• [INPUT]:

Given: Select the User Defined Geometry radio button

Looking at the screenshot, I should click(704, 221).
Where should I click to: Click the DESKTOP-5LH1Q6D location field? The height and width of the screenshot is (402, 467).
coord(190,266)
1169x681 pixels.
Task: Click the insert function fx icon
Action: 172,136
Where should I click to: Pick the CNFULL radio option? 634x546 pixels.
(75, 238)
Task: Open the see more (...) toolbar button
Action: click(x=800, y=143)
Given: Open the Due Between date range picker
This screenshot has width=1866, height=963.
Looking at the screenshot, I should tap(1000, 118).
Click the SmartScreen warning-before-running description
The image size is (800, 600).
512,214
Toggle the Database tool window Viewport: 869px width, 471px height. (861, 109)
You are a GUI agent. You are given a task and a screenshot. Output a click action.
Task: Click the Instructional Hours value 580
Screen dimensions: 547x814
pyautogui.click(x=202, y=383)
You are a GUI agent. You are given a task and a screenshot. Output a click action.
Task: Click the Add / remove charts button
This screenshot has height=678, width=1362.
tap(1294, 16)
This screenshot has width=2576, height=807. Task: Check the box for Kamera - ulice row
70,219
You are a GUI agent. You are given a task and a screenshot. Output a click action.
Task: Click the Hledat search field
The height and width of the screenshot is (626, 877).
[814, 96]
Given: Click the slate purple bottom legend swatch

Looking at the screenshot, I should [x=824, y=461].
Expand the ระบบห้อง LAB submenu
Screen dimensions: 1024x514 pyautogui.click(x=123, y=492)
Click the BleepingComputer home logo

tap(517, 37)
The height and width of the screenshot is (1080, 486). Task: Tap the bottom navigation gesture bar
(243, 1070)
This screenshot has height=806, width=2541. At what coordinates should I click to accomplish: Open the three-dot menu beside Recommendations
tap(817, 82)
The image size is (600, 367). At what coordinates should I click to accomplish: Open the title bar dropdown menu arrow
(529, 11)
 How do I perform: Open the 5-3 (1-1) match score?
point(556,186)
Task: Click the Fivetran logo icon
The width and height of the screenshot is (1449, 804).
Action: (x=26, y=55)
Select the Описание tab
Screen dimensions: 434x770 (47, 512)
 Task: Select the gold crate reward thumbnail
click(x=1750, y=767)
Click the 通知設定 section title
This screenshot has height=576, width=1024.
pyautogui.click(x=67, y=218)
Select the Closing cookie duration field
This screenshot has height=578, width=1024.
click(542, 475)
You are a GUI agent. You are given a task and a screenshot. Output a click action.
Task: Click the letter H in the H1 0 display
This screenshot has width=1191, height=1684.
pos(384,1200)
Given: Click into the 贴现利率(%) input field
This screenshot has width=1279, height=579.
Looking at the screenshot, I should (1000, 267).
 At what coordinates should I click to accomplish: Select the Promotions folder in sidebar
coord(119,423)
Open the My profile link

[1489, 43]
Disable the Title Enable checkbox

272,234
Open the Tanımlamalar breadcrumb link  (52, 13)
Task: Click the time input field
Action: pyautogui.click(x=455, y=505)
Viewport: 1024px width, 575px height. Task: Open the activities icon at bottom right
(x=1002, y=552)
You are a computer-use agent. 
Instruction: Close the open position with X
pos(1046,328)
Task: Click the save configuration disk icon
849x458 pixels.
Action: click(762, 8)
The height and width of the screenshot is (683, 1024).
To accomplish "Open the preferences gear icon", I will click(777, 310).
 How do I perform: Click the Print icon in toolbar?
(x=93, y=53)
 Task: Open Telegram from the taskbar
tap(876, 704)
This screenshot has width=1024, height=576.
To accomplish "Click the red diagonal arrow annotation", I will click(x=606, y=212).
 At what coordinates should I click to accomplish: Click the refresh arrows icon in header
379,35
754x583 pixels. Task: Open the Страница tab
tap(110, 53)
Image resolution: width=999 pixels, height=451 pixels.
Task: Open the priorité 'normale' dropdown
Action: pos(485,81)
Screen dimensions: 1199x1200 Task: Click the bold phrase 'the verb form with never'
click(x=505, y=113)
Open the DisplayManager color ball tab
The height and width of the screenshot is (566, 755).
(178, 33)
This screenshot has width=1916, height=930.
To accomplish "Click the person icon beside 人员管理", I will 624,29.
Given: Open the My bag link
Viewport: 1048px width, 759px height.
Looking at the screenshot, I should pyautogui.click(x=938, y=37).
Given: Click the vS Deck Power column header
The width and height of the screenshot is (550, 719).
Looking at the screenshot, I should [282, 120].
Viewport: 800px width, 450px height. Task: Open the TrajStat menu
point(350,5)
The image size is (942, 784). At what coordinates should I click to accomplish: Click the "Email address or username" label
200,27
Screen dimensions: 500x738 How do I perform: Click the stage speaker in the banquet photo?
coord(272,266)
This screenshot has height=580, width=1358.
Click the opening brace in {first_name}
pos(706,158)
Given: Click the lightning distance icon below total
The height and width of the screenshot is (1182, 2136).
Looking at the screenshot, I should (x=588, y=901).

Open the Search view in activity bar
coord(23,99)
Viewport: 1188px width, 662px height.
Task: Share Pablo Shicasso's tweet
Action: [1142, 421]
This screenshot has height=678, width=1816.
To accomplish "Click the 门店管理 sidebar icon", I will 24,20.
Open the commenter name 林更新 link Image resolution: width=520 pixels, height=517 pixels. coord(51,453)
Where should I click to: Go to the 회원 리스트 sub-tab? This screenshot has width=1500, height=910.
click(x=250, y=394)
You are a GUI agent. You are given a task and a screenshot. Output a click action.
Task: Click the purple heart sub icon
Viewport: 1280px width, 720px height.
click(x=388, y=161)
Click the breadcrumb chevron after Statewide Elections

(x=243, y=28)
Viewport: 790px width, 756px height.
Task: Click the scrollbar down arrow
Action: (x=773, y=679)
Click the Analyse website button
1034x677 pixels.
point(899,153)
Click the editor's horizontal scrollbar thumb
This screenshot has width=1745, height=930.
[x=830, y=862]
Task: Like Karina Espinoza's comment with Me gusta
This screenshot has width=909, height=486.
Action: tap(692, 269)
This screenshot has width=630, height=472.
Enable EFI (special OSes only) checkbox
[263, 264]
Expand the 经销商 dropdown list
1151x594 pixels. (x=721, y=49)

• [PROBLEM REQUIREMENTS]: Using the entries shown above, reproduce verbatim the lines from the line bearing "Open the Tanımlamalar" to the line bearing "Task: Click the save configuration disk icon", inclusive.

• [EXERCISE RESULT]:
Open the Tanımlamalar breadcrumb link  (52, 13)
Task: Click the time input field
Action: pyautogui.click(x=455, y=505)
Viewport: 1024px width, 575px height. Task: Open the activities icon at bottom right
(x=1002, y=552)
You are a computer-use agent. 
Instruction: Close the open position with X
pos(1046,328)
Task: Click the save configuration disk icon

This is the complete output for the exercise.